Day 362 (Dec. 28): 144,000 Israelites get seal of God, a crowd comes who survived the great tribulation and serve God, breaking seventh seal causes earthquake, angels blowing trumpets set off destruction on earth, fifth trumpet brings stinging locusts for five months, sixth trumpet blown releases angels who kill one-third of all people, the mighty angel with small scroll says to keep a secret and ate it, scroll was sweet but became sour in stomach

Welcome to BibleBum where we are exploring the entire Bible in one year to better learn how to follow God’s instructions and discover the purpose for our lives.  The BibleBum blog uses The One Year Chronological Bible, the New Living Translation version.  At the end of each day’s reading, Rob, a cultural history aficionado and seminary graduate, answers questions from Leigh An, the blogger host, about the daily scripture.  To start from the beginning, click on “Index” and select Day 1.

Revelation 7-10:11

Questions & Observations

Q. So, this is all still John’s vision?  Why is this so crazy compared to everything we have read before … except for some of those wild monsters we read about in the OT.

A. This is John’s vision, but it is written in a particular type of genre of writing called apocalyptic.  It would have been a commonly used form for writing in this era, but since the Bible does not contain much of this type of literature (though parts of Zechariah, as we read yesterday, and Daniel 7-12 are examples we do have from the OT.  Note how similar the visions in the second half of Daniel are to what we are reading).

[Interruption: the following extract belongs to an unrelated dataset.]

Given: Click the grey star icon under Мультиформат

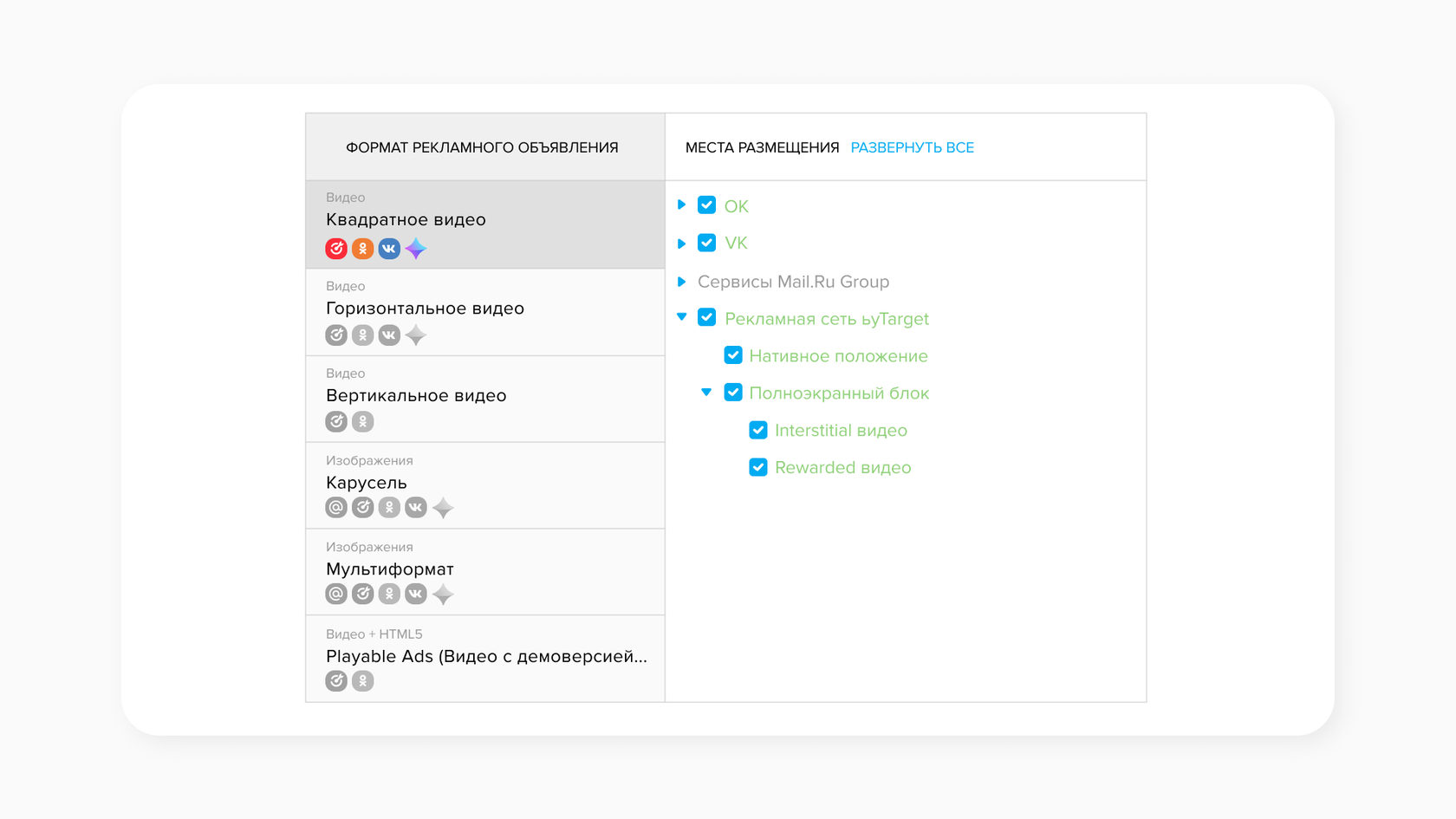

Apocalyptic literature hit its “peak” in the intertestament period, when Jewish oppression drove writers to create visions of God avenging their deaths at the hands of cruel pagans.  John, a Jew, is very familiar with this type of literature.  The key characteristics of this type of writing are vivid use of symbols, animals, numbers, and colors; but it is also characterized by its contrast to what we would call prophetic writing.  In prophetic writing (Isaiah, Jeremiah, Ezekiel, Jonah, etc.), the situation is dire, but it is not too late for the people to repent — the common call of the prophet.  But this is not the case in apocalyptic literature: it IS too late in this case to repent, God Himself must intervene to avenge what has been done to His faithful children, something we see over and over again.  The wrath that is being poured out in these visions is to avenge those who have suffered at the hands of the unjust — something Christians had heavily experienced during the era of the Roman Emperors Nero and Domitian.

Q. (Revelation 7:1-8): Where does the 144,000 come from?  Are these Israelites alive or passed?

A. I’m going to assume you mean what is significant about it, because to me, the math is not in question (12 tribes, 12,000 sealed from each tribe).  There are numerous theories about it: some say it is a symbolic number.  One scholar I read noted that the number signifies completeness in two ways: by squaring the number of tribes (12×12) and multiplied by 1,000, which would have been understood to the original hearers as a sign of completeness.  Others view it as a literal number of Jews saved (Jehovah’s Witnesses argue that ONLY 144,000 PEOPLE will be saved in total!)  But there is not a lot of consensus.  I tend to see it as a symbolic number, since it is from a book that deals in symbolic numbers, not literal headcounts.  As to whether these Jews are alive or dead, that questions is impossible to answer, and is irrelevant anyway: they have completed their trial, so there is no longer a distinction between alive and dead- all are alive in Christ.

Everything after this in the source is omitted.